## ASSIGNED TASK
When you reach the line with "You are a GUI" in the data below, begin printing lines exactly, and stop once the line with "Given: Select the swordsman unit icon" has been printed.

## DATASET CONTENT

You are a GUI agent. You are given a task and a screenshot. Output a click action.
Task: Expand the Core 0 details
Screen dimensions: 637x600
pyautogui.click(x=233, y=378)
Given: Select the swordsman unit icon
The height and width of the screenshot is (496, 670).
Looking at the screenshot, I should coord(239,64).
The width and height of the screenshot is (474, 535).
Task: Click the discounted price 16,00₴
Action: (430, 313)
---
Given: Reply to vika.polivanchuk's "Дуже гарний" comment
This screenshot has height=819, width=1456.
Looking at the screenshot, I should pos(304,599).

## TASK RESPONSE
You are a GUI agent. You are given a task and a screenshot. Output a click action.
Task: Expand the Core 0 details
Screen dimensions: 637x600
pyautogui.click(x=233, y=378)
Given: Select the swordsman unit icon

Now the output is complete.